The imperfections themselves may not be so easily defined. In
fact, I'm hard pressed to come up with a laundry list of them
because it would be different for me than it would be for you.  

But basically, such a woman brings a total package that I can
flat-out appreciate. Maybe the imperfections are exactly those I
can relate to.  

But whatever the case, what makes her potentially imperfect for
others is what makes her who she is in my eyes, and I would never
want to change her to be more perfect.  

In every case, though, she's the type of woman who others will
invariable say "looks cute with me".  We just look like and act
like we belong together.
 
This is a magical thing.  

When I know this is going on, I am proud to be with her and to be
seen with her, even if other guys may not have seen in her what I
see.  

In situations like these when things are firing on all cylinders,
we both understand how what's perfect and what's imperfect work
together to make us get along so well.

It has been said that people often end up together who physically
look alike. If you have ever seen a couple and aren't really sure
if they are brother/sister or on a date, you know exactly what I'm
getting at. I think this is absolutely true.  
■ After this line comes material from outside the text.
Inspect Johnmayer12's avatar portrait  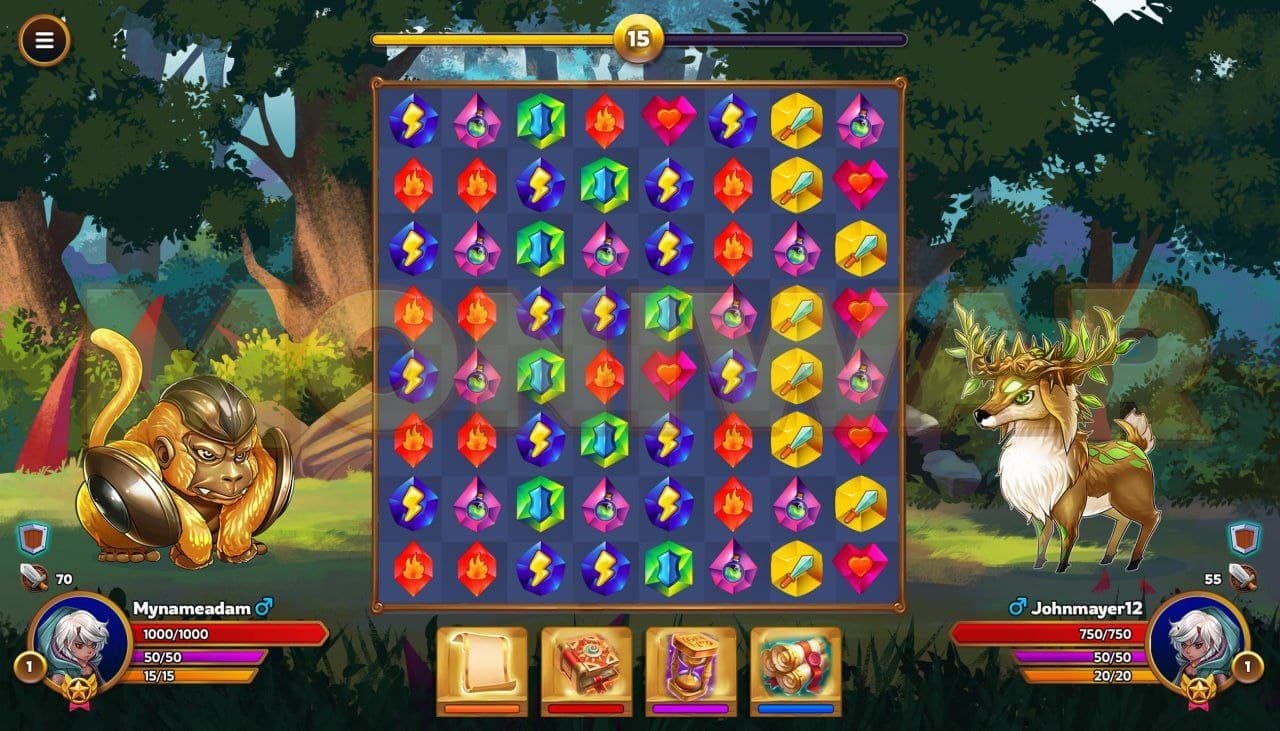pos(1197,642)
I have a friend who is physically very different than I am, and the
women he tends to go nuts over I wouldn't ask out in a million
years.

But see, what I think doesn't matter to him, nor should it.

If he is with someone who he really digs, then that is all that
counts.

And it's particularly interesting how he gravitates towards women
who kind of look like him.  

Unfortunately, many of us want approval from others when it comes
to who we are dating. We want to be with the one who everyone
else finds attractive.  

The irony is, of course, that this is impossible to really measure
for sure, and quickly becomes wasted energy.  
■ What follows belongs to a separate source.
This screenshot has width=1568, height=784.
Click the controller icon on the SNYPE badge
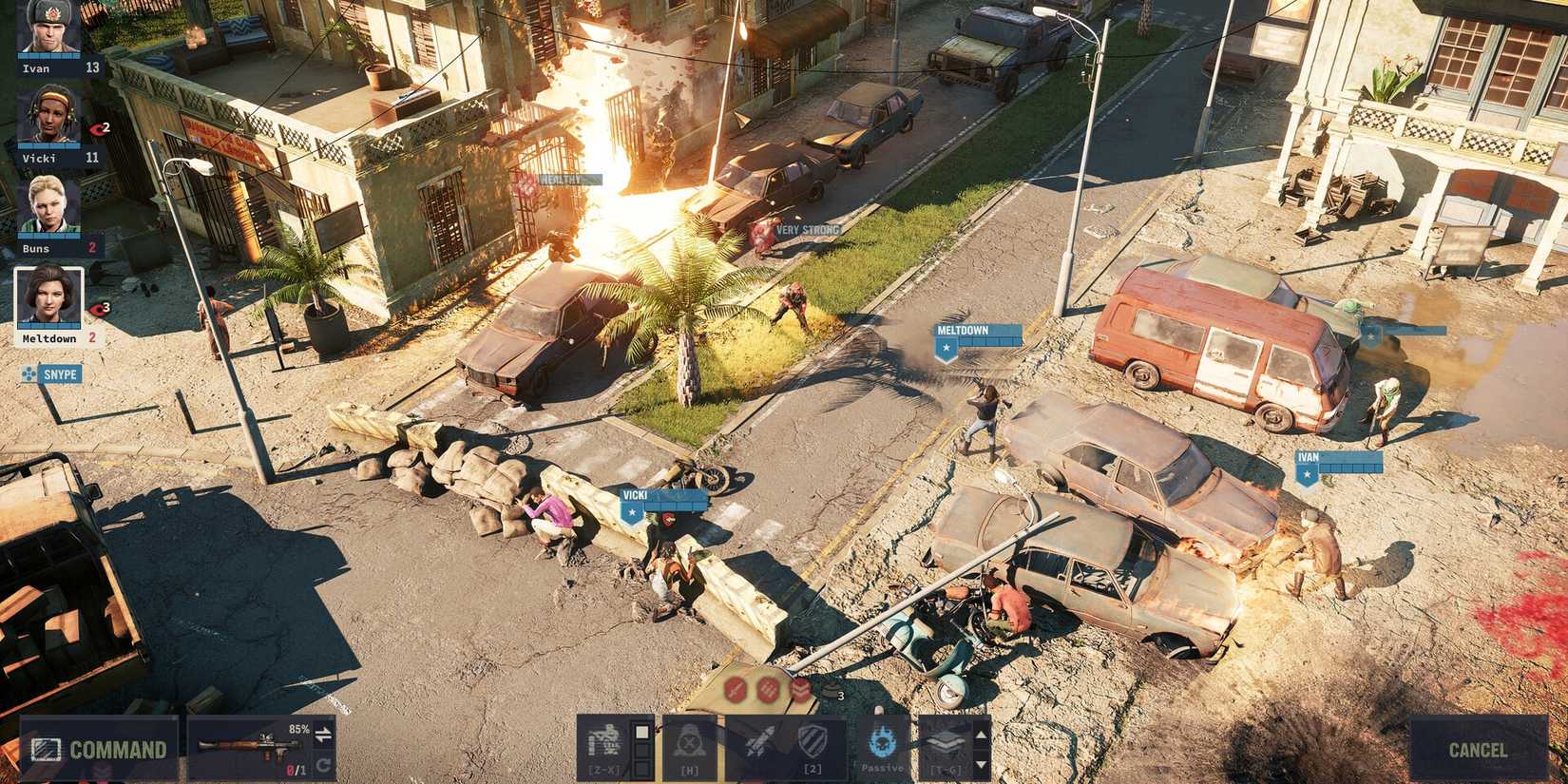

Want a quick test as to whether you are vulnerable to this way of
thinking?  

Here it is: Have you ever found yourself dating someone who many
of your friends think is utterly fantastic, when you yourself have
this nagging feeling that you are not appreciating her as much as
someone else would?  

I certainly have in the past. It's as if I am dating someone
else's woman.  

It's easy to get somewhat confused in these cases because the
feeling on the surface is, "What is wrong with me?  How come I
can't fall for this person?"  

Well, that's a case of being caught up in seeking perfection
rather than imperfect perfection.  

Get it?

Just in case you don't, consider this: The SAME holds true if
you're passing up women who you're genuinely drawn to simply
because you're concerned that they won't be beautiful enough,
impressive enough, etc. for "the masses" (i.e. your social circle).

Nobody is perfect of course, but focusing on someone who is
perfect for me is about as good as it gets. What about you?